Instructions for the task:
Each entry here is to be restated word for word.

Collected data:

___

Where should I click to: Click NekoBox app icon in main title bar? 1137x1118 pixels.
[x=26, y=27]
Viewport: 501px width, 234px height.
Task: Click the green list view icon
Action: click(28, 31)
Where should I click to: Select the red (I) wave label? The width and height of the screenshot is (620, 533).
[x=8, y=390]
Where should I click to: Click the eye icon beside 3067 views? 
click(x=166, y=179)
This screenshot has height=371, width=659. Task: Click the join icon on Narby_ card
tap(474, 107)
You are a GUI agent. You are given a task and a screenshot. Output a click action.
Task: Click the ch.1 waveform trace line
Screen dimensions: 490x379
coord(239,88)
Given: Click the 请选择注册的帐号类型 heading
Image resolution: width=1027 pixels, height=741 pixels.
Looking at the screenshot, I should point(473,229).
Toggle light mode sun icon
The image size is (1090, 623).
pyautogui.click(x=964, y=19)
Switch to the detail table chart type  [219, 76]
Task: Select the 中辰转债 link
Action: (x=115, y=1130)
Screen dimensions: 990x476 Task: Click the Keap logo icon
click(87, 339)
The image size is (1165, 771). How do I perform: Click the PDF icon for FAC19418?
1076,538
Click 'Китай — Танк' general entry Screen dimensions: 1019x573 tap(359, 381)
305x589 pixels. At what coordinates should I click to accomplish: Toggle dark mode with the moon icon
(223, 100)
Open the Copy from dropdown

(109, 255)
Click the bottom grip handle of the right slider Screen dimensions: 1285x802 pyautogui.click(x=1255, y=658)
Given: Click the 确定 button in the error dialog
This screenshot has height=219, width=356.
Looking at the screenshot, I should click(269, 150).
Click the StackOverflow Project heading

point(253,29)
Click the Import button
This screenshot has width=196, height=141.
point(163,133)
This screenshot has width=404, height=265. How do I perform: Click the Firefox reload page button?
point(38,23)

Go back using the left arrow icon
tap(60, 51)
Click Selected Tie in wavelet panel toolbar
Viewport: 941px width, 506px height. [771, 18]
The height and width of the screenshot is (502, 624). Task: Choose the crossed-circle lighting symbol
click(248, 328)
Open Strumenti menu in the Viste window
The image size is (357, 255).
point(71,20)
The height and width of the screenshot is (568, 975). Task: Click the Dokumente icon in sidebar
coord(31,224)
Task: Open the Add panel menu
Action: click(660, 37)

___

Output of the exercise:
Where should I click to: Click NekoBox app icon in main title bar? 1137x1118 pixels.
[x=26, y=27]
Viewport: 501px width, 234px height.
Task: Click the green list view icon
Action: click(28, 31)
Where should I click to: Select the red (I) wave label? The width and height of the screenshot is (620, 533).
[x=8, y=390]
Where should I click to: Click the eye icon beside 3067 views? 
click(x=166, y=179)
This screenshot has height=371, width=659. Task: Click the join icon on Narby_ card
tap(474, 107)
You are a GUI agent. You are given a task and a screenshot. Output a click action.
Task: Click the ch.1 waveform trace line
Screen dimensions: 490x379
coord(239,88)
Given: Click the 请选择注册的帐号类型 heading
Image resolution: width=1027 pixels, height=741 pixels.
Looking at the screenshot, I should point(473,229).
Toggle light mode sun icon
The image size is (1090, 623).
pyautogui.click(x=964, y=19)
Switch to the detail table chart type  [219, 76]
Task: Select the 中辰转债 link
Action: (x=115, y=1130)
Screen dimensions: 990x476 Task: Click the Keap logo icon
click(87, 339)
The image size is (1165, 771). How do I perform: Click the PDF icon for FAC19418?
1076,538
Click 'Китай — Танк' general entry Screen dimensions: 1019x573 tap(359, 381)
305x589 pixels. At what coordinates should I click to accomplish: Toggle dark mode with the moon icon
(223, 100)
Open the Copy from dropdown

(109, 255)
Click the bottom grip handle of the right slider Screen dimensions: 1285x802 pyautogui.click(x=1255, y=658)
Given: Click the 确定 button in the error dialog
This screenshot has height=219, width=356.
Looking at the screenshot, I should click(269, 150).
Click the StackOverflow Project heading

point(253,29)
Click the Import button
This screenshot has width=196, height=141.
point(163,133)
This screenshot has width=404, height=265. How do I perform: Click the Firefox reload page button?
point(38,23)

Go back using the left arrow icon
tap(60, 51)
Click Selected Tie in wavelet panel toolbar
Viewport: 941px width, 506px height. [771, 18]
The height and width of the screenshot is (502, 624). Task: Choose the crossed-circle lighting symbol
click(248, 328)
Open Strumenti menu in the Viste window
The image size is (357, 255).
point(71,20)
The height and width of the screenshot is (568, 975). Task: Click the Dokumente icon in sidebar
coord(31,224)
Task: Open the Add panel menu
Action: click(660, 37)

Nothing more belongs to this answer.